Donald Trump Jr. non ricopre ruoli operativi nella società, ma la sua posizione di azionista ha sollevato dubbi circa la possibile influenza politica sulle procedure di assegnazione. Alcuni osservatori hanno sottolineato che il contratto è stato approvato da un’agenzia federale che opera in regime di autonomia rispetto al potere esecutivo, e che l’attuale amministrazione ha mantenuto regole stringenti in materia di trasparenza sugli appalti militari. Tuttavia, la coincidenza tra il ritorno in primo piano della famiglia Trump e l’aggiudicazione di un appalto di tale portata ha riacceso il dibattito sul rapporto tra politica e business negli Stati Uniti.
Il Pentagono ha ribadito che la gara si è svolta in conformità alle normative federali e che la valutazione delle offerte è stata condotta da un comitato indipendente di esperti tecnici. Le specifiche del contratto riguardano l’implementazione di droni di nuova generazione con autonomia estesa, sistemi di navigazione sicura e sensoristica di precisione, destinati sia a operazioni di sorveglianza militare sia a missioni di supporto in aree di crisi. Il valore complessivo dell’appalto si aggira su diverse decine di milioni di dollari, con la possibilità di estensioni successive in funzione dei risultati dei test e delle consegne.
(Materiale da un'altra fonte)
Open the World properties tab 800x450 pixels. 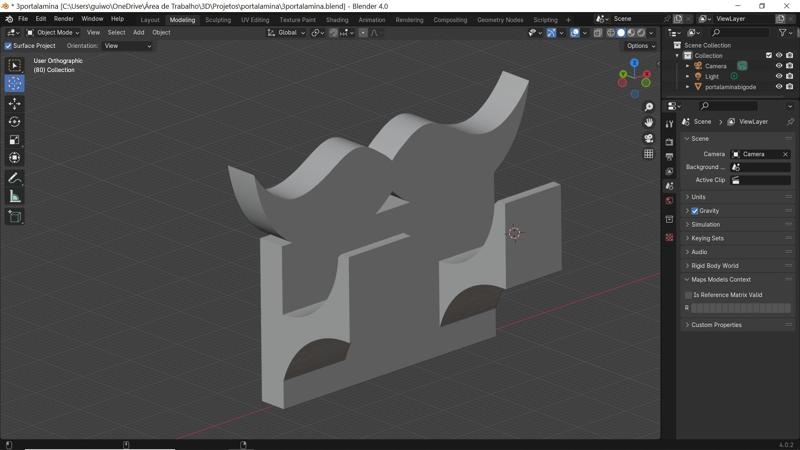coord(669,201)
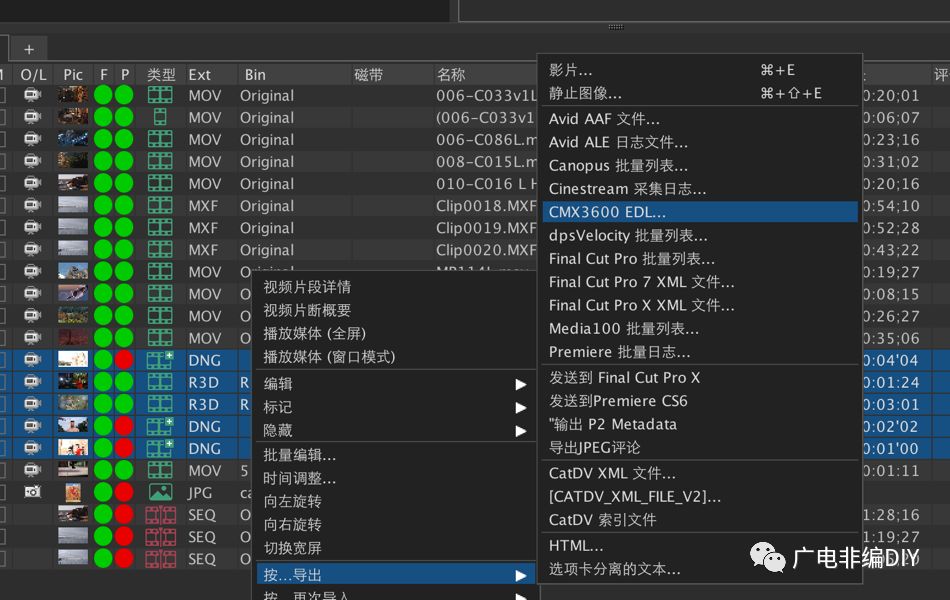Click the movie camera O/L icon for 006-C086L row
The image size is (950, 600).
click(34, 140)
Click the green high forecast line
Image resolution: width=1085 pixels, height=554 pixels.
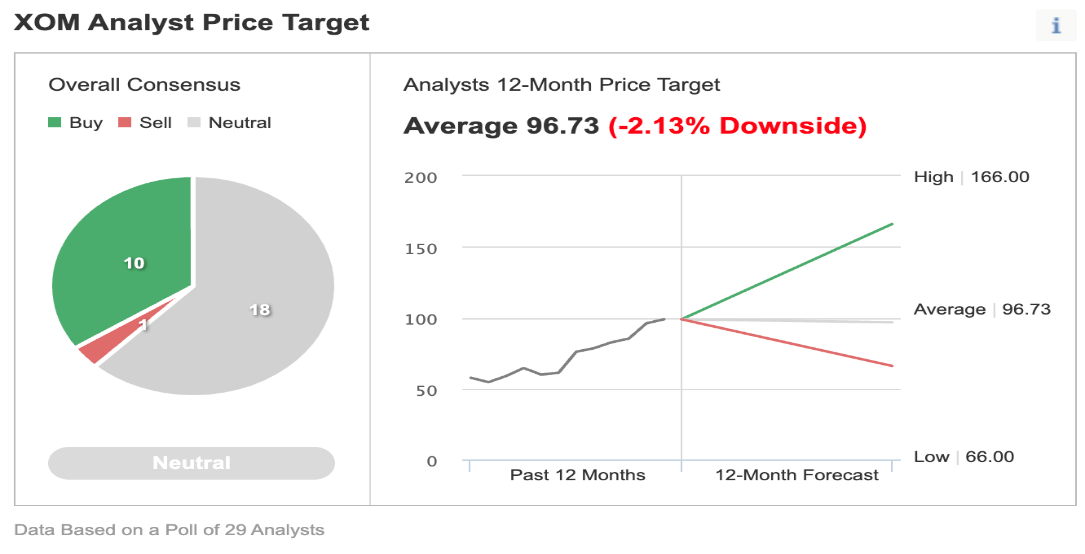point(787,272)
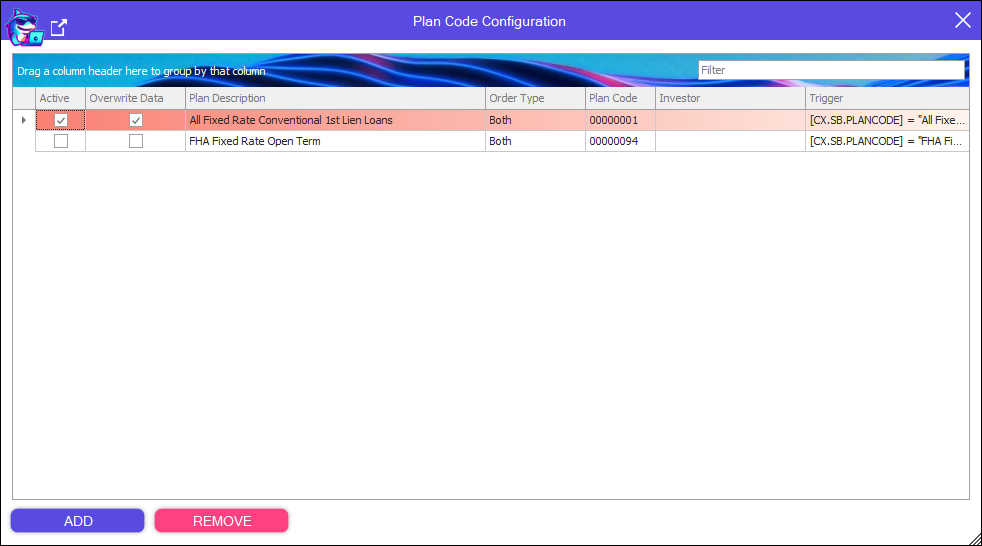Click the row indicator arrow for first row
Viewport: 982px width, 546px height.
24,120
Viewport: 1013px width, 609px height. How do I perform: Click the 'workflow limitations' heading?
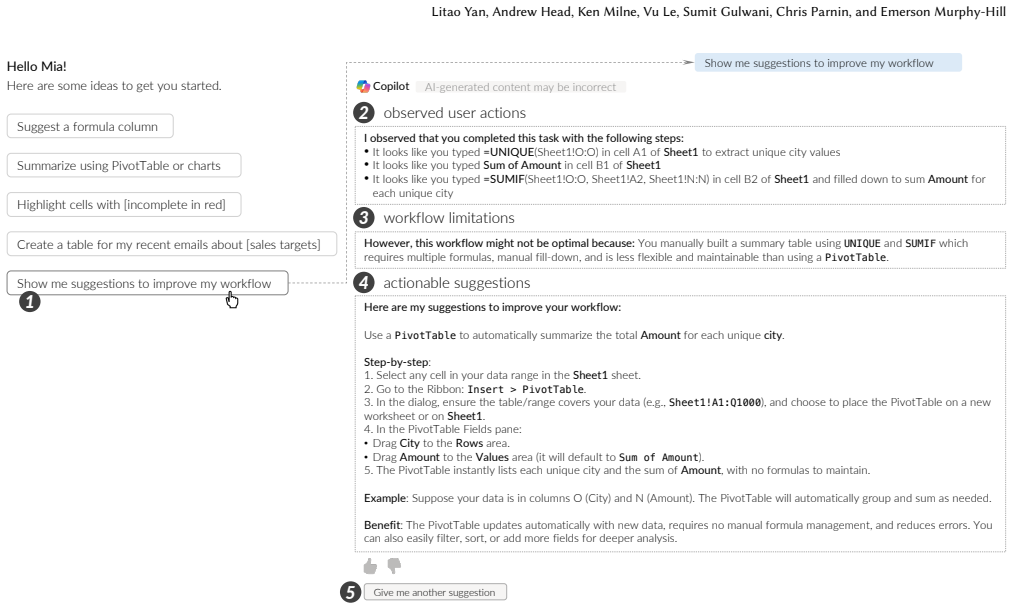pos(449,218)
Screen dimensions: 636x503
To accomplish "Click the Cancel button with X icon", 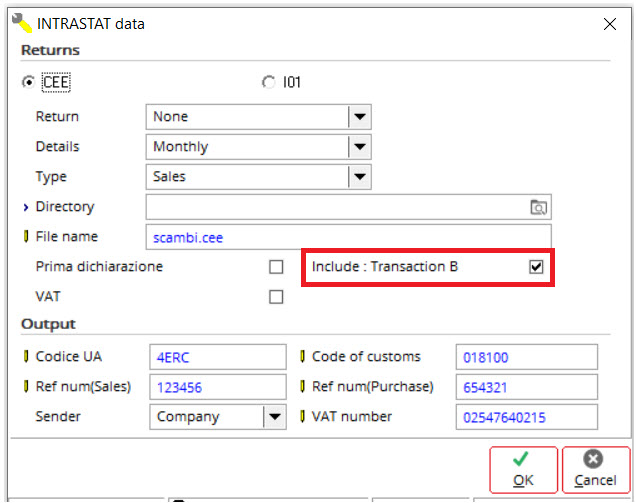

La notizia dell’aggiudicazione ha avuto un effetto immediato anche sul mercato finanziario: le azioni della società hanno registrato un forte rialzo nelle ore successive, segno della fiducia degli investitori nella capacità dell’azienda di consolidare la propria posizione nel settore della difesa. Gli analisti hanno evidenziato come la combinazione di know-how tecnologico e partnership governative stia trasformando l’impresa in uno dei principali player del mercato americano dei droni militari. Tuttavia, le implicazioni politiche della vicenda restano significative, poiché coincidono con un momento di alta esposizione mediatica per la famiglia Trump.
L’episodio riporta in primo piano il tema, mai del tutto sopito, dei conflitti d’interesse tra cariche pubbliche e partecipazioni economiche. Durante la precedente amministrazione, le attività imprenditoriali dei membri della famiglia Trump avevano già generato polemiche simili, in particolare nel settore immobiliare e in quello energetico. Oggi la questione si ripropone in un ambito ancora più sensibile, quello della difesa nazionale, dove l’etica pubblica e la trasparenza assumono un valore strategico.
Da parte sua, la società di droni ha diffuso una nota in cui precisa di aver partecipato alla gara “in piena conformità con le normative federali” e di non avere alcun rapporto privilegiato con figure politiche. Anche Donald Trump Jr., attraverso il suo entourage, ha chiarito che la sua partecipazione è di natura esclusivamente finanziaria e che non ha avuto alcun ruolo nella gestione dell’azienda o nelle procedure contrattuali con il governo federale. La precisazione, tuttavia, non ha impedito che la vicenda venisse utilizzata dal dibattito politico interno, diventando argomento di discussione nelle aule parlamentari e nei media americani.
Il contratto siglato con il Pentagono rappresenta un passo rilevante nella strategia di rinnovamento tecnologico delle forze armate statunitensi, che stanno puntando su droni autonomi, sistemi d’intelligenza artificiale e capacità di interoperabilità tra diversi teatri operativi. L’azienda legata a Trump Jr. entrerà così a far parte della filiera industriale che alimenta i programmi più avanzati della difesa americana, contribuendo allo sviluppo di tecnologie destinate a ridefinire l’equilibrio strategico globale nel campo dei sistemi aerei senza pilota.